## DATA SHOWN
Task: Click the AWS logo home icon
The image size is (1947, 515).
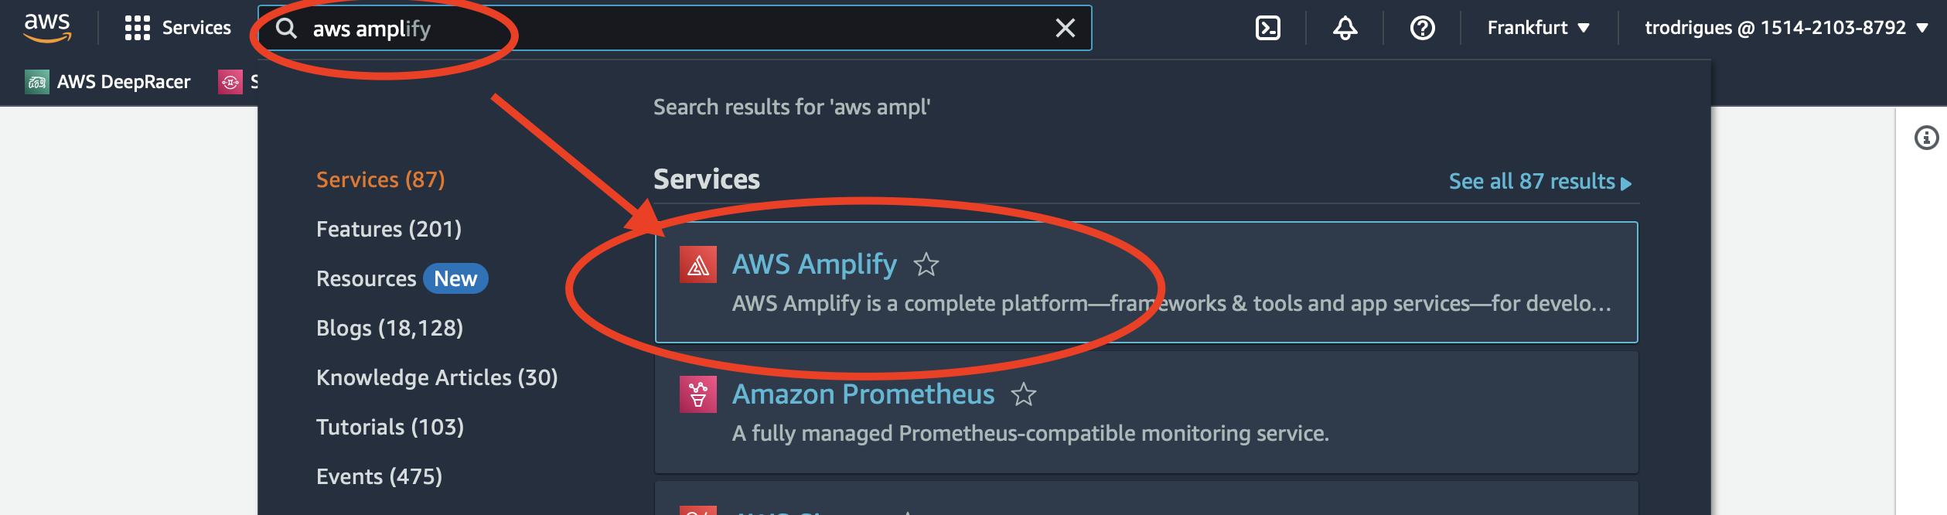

...

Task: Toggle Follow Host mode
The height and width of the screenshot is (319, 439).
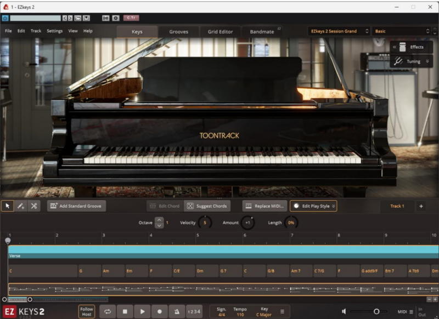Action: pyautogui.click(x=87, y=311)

## WORK REQUIRED
Change "logo" to "emblem" in the lines running from the one containing "Task: Click the AWS logo home icon" through the one containing "The image size is (1947, 515).", inclusive, and reproduce only those lines with nothing else altered.

## ANSWER FOR THIS EXERCISE
Task: Click the AWS emblem home icon
The image size is (1947, 515).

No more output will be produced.